▸ What you are asked to do: Format the entries from the line with "Viewport: 2380px width, 1540px" up to and including the line with "[x=503, y=757]" as a numbered list, omitting blank lines and leaving out the pictures.

▸ Extracted information:
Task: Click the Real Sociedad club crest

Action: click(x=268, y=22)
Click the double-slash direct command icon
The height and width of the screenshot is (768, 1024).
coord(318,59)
* * *
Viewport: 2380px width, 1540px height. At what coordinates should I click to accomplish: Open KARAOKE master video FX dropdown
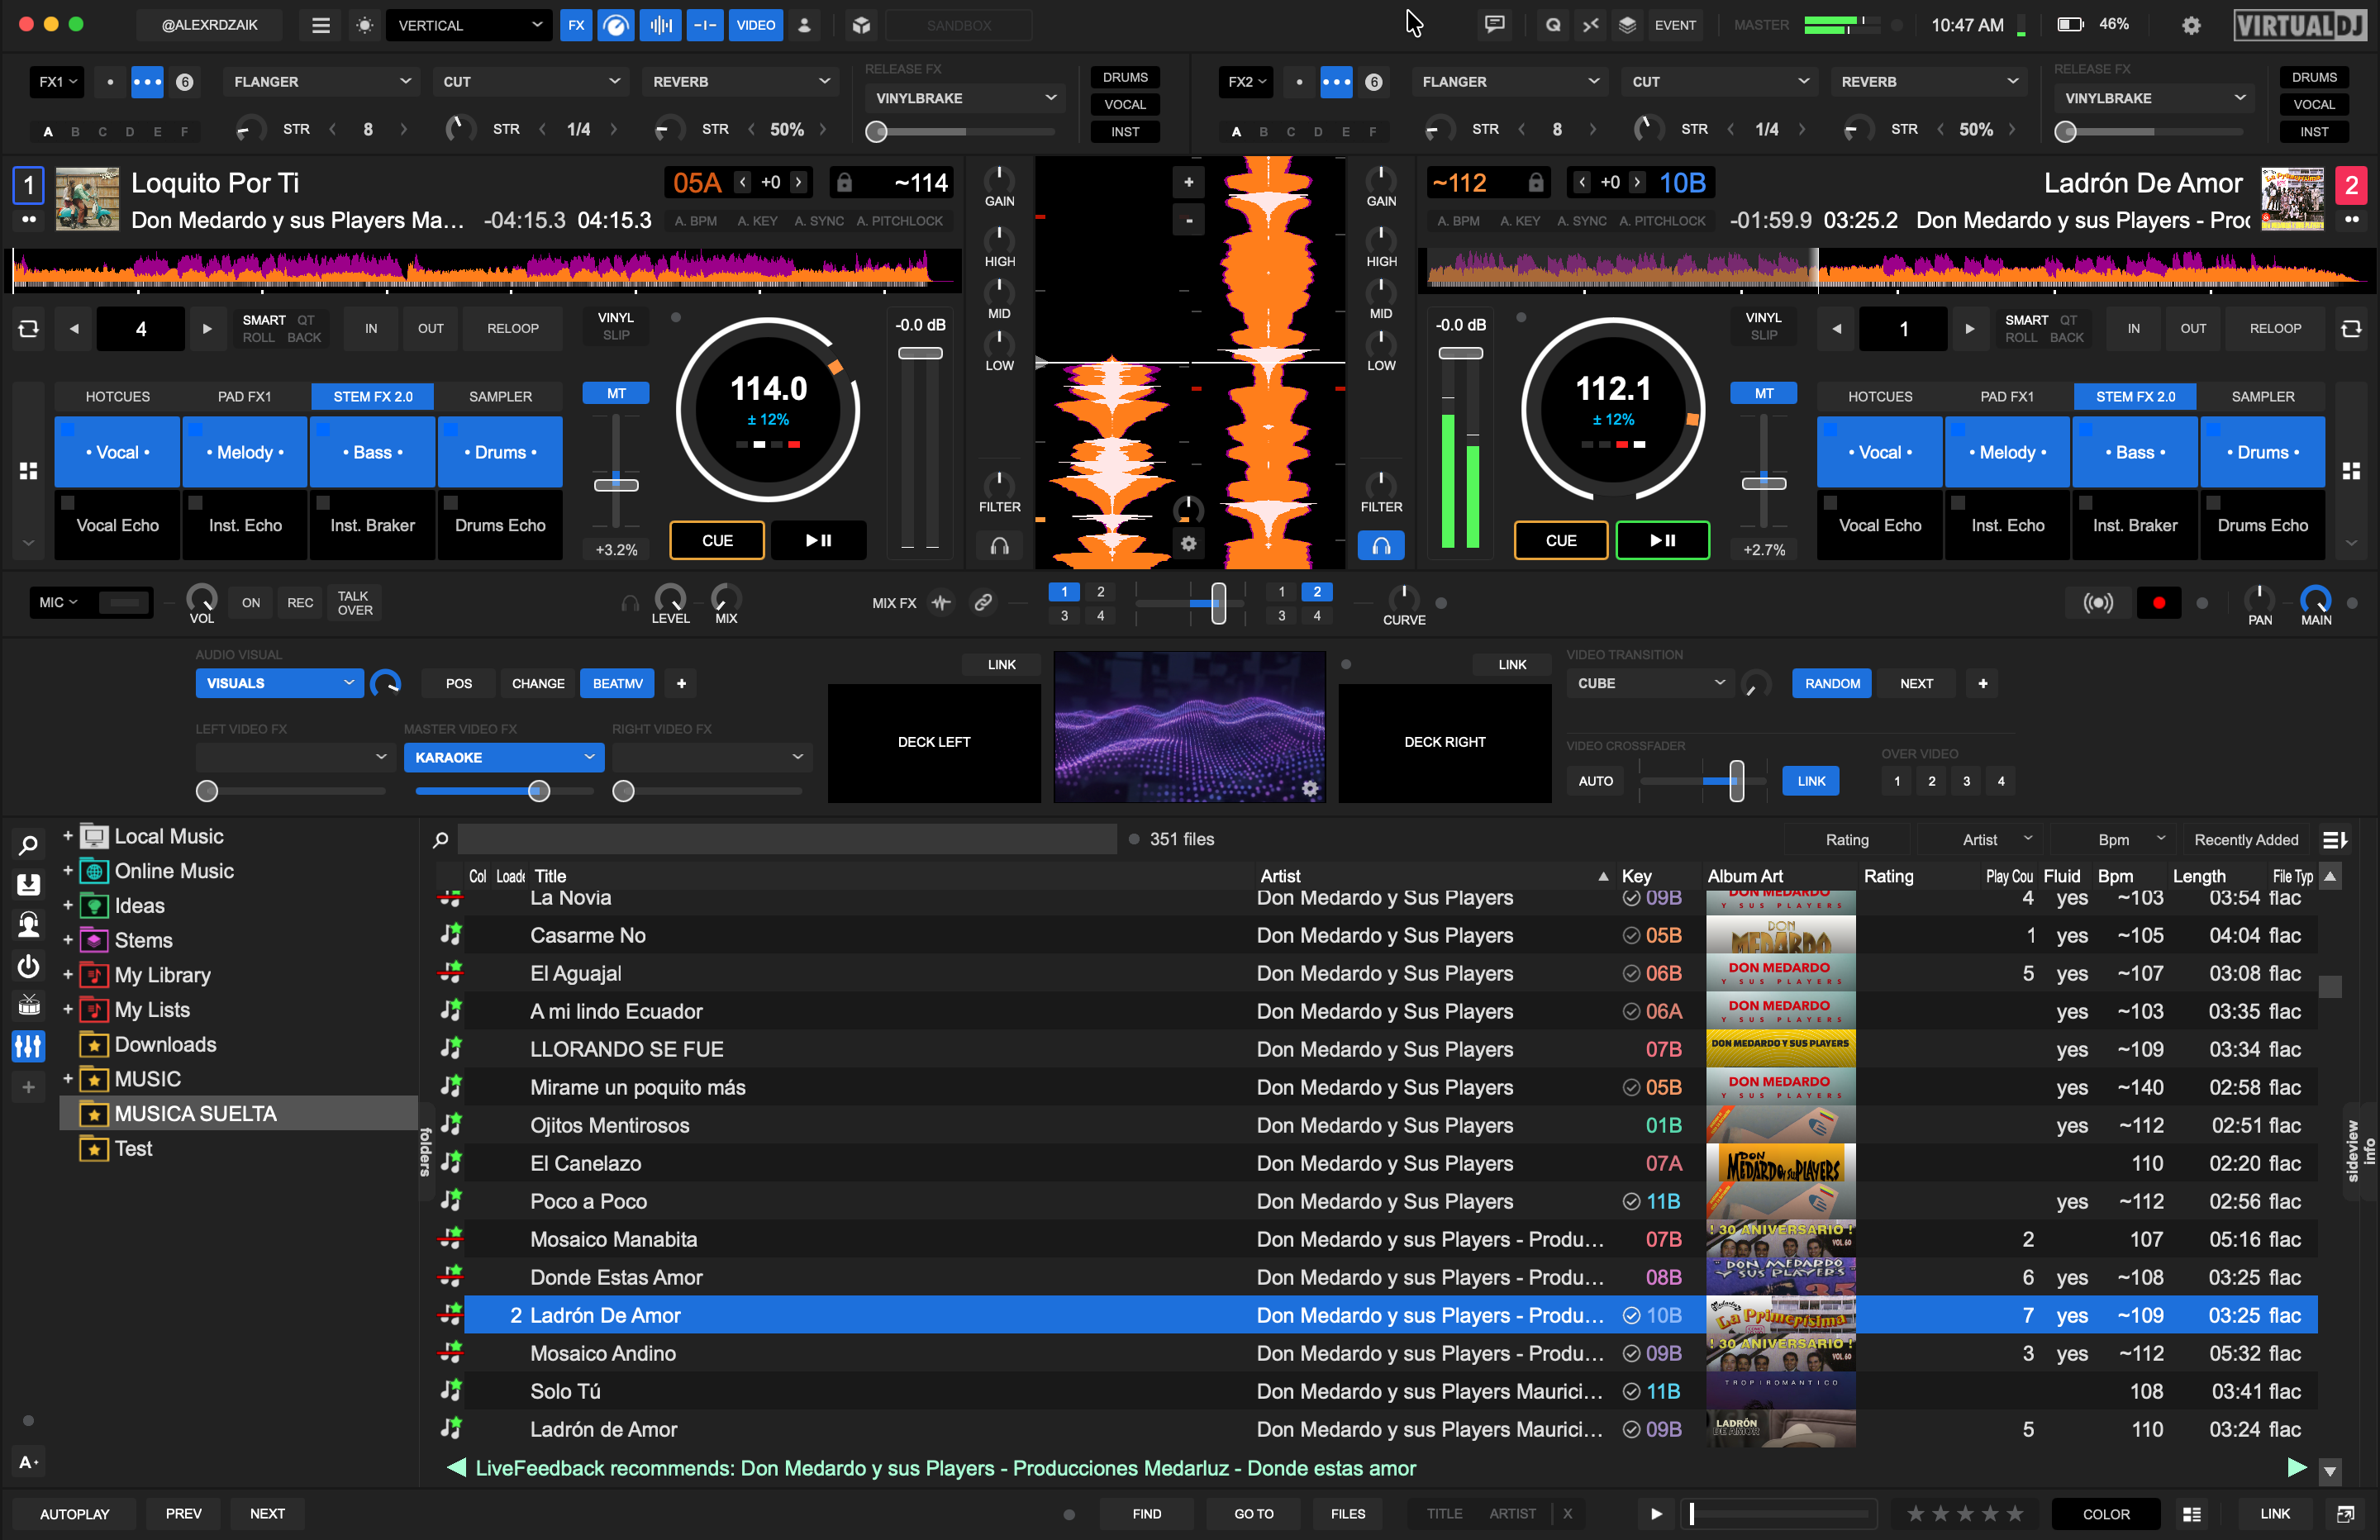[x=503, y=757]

▸ Response:
1. Viewport: 2380px width, 1540px height. At what coordinates should I click to accomplish: Open KARAOKE master video FX dropdown
2. [x=503, y=757]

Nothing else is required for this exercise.